**Texte source**

• • • •

Les incidents de télécommande et autres
Le hasard a donc fait que, pour la seconde fois cette année (mais c'est encore trop peu, je suppose), je passe ma soirée scotchée devant Arte, à découvrir le rayon de soleil allemand Sonnenallee.
Arte + film allemand + mur de berlin.
A priori, pas la combinaison gagnante me concernant.
Et pourtant...
A l'Est, rien de nouveau...
..ou presque. Mes cours d'histoire-géo sont déjà loin, bien loin (non, je ne suis pas si vieille), et les seules réminescences que j'en conserve, concernant l'Allemagne d'après-guerre, demeurent
l'écho d'un ennui mortel. On aurait sans doute pu nous passer ce film en classe plutôt que de nous gonfler avec des schémas pourris nous expliquant bien laborieusement pourquoi et comment
l'Allemagne s'est retrouvée coupée en deux, traversée par un mur de béton, et pourquoi, tandis qu'à l'Ouest c'était la java, à l'Est, on broyait du noir. Ici, l'action se déroule dans un quartier
de Berlin (Est) nommé Sonnenallee - l'allée du soleil - qui a la double particularité de jouxter un poste de frontière, et d'être coupée en deux par le mur. C'est là que vivent Micha, un ado de
17 ans, ses parents, son oncle, et ses amis. A quelques dizaines de mètres seulement de "l'autre côté" et des tentations qu'il représente. De sa fenêtre, il peut voir sans peine au-delà du mur,
et rêvasser à cet el dorado culturel que la Stasi leur refuse à l'Est. L'Allée du Soleil fait donc grise mine, entre ses blocs de béton armé et ses règles strictes en accord avec le Parti. La
promiscuité du mur, et des ouest-allemands, paraît insupportable, quand on y pense. La différence du niveau de vie, les inégalités flagrantes, sont criantes, accentuées par les moqueries qui
parviennent à Micha et ses amis de l'autre côté du mur. A l'Ouest, on s'amuse. A l'Ouest, on raille. A l'Est, on fulmine. Mais on a des idées.
Ce qui frappe tout particulièrement, finalement, c'est la démonstration brillante du film, selon laquelle, la frontière la plus visible et évidente - le mur - n'est pas nécéssairement la plus mal
vécue. D'autres frontières, internes, s'érigent, séparant parents, amis, collègues, et s'avèrent d'autant plus difficiles à supporter. Car chacun, en secret, se berce d'illusions individuelles
qui oublient les autres. Les frontières, alors, n'ont plus besoin de blocs de ciment pour émerger de terre.

• • • •

**Extraits de données**

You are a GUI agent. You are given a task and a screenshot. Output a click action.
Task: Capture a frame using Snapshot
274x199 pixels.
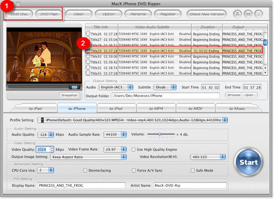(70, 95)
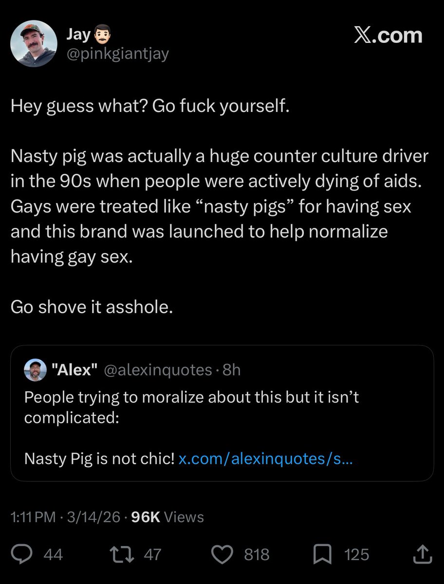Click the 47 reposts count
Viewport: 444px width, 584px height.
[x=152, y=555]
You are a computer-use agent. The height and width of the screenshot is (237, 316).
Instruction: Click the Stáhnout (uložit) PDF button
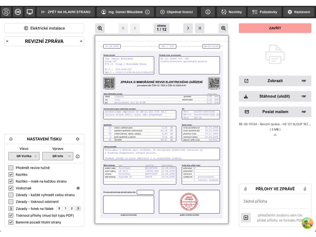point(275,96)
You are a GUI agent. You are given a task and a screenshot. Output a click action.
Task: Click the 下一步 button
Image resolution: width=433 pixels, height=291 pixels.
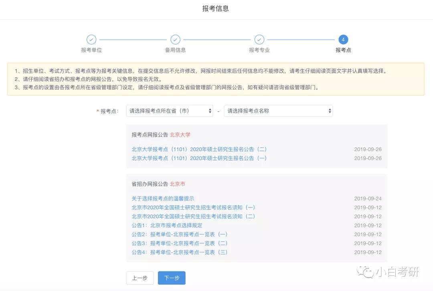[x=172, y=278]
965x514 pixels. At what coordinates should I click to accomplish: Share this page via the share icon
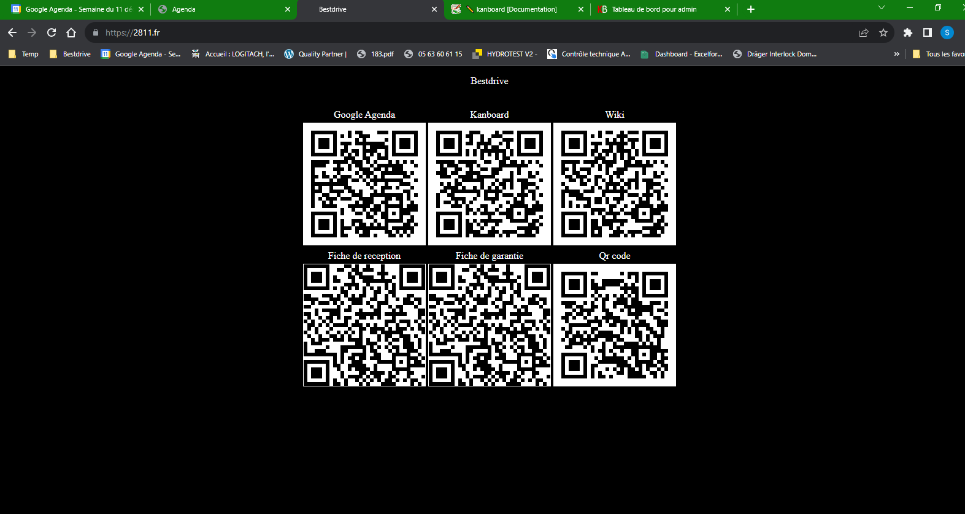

• • • •

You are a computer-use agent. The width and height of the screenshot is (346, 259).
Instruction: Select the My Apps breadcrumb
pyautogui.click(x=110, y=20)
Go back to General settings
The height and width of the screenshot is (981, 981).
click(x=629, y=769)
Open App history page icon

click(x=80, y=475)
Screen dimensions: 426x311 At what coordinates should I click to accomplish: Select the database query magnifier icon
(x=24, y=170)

• • • •

**Exercices**
• 1. Recopiez à l'identique tout le passage du texte sur le film Sonnenallee qui va de « Les incidents de » jusqu'à « mur de berlin. ».
• 2. Dans les entrées, reproduisez à l'identique tout ce qui va de la ligne contenant « You are a computer-use agent. The height » jusqu'à la ligne contenant « 965x514 pixels. At », ces deux lignes comprises. Omettez les images.
Le texte sur le film Sonnenallee et les entrées sont deux documents indépendants.

**Corrigé par exercice**
• 1.
Les incidents de télécommande et autres
Le hasard a donc fait que, pour la seconde fois cette année (mais c'est encore trop peu, je suppose), je passe ma soirée scotchée devant Arte, à découvrir le rayon de soleil allemand Sonnenallee.
Arte + film allemand + mur de berlin.

• 2.
You are a computer-use agent. The height and width of the screenshot is (237, 316).
Instruction: Click the Stáhnout (uložit) PDF button
point(275,96)
You are a GUI agent. You are given a task and a screenshot. Output a click action.
Task: Click the 下一步 button
Image resolution: width=433 pixels, height=291 pixels.
[x=172, y=278]
965x514 pixels. At what coordinates should I click to accomplish: Share this page via the share icon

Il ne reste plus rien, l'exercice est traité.